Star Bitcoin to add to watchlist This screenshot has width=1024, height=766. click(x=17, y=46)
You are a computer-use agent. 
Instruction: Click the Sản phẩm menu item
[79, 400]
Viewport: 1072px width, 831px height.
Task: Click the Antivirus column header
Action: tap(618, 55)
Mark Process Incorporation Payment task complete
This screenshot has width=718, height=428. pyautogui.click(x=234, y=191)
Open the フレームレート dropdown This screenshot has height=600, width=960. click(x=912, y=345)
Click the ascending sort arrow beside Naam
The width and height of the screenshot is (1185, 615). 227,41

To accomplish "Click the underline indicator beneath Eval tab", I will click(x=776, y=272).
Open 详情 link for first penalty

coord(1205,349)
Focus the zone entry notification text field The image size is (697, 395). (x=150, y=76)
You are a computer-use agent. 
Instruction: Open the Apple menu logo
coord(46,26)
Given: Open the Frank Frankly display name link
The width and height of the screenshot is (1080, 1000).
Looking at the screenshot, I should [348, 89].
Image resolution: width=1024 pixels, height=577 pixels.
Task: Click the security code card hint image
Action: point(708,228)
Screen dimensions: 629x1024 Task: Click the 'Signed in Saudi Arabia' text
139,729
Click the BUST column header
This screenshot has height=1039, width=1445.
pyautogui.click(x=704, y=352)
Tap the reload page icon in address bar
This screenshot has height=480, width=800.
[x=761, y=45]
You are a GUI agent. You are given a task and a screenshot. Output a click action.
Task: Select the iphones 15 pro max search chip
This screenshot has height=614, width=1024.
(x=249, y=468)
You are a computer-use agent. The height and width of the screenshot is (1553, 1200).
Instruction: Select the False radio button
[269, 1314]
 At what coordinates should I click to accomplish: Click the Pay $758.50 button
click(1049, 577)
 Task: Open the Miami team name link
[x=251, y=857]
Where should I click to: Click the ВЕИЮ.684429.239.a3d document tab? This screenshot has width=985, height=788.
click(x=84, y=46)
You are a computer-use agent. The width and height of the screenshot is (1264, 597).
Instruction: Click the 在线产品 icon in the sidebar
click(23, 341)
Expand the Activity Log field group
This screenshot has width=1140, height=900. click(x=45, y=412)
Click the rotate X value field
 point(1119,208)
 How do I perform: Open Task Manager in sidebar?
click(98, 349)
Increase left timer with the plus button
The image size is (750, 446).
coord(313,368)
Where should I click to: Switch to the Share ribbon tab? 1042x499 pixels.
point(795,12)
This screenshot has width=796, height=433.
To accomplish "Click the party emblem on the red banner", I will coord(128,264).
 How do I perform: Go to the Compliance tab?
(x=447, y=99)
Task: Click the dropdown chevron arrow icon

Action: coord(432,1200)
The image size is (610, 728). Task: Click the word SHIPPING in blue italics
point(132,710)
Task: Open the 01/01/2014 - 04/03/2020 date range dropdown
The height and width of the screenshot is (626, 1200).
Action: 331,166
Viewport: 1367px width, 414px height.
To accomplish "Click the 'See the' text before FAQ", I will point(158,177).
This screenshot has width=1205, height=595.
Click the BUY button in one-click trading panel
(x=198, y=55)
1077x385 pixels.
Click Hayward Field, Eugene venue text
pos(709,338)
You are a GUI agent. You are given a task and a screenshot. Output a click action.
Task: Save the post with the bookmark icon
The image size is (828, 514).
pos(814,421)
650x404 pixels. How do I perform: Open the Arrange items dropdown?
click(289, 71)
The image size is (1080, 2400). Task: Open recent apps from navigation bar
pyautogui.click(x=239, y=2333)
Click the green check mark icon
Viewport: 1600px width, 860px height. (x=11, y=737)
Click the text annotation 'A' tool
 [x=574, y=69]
··········
• _WORK INSTRUCTION_
Filter the listing above for the string "computer" and copy every matching line.

• _THE ANSWER_
You are a computer-use agent. 
You are a computer-use agent. 
You are a computer-use agent. The height and width of the screenshot is (1553, 1200).
You are a computer-use agent. The width and height of the screenshot is (1264, 597).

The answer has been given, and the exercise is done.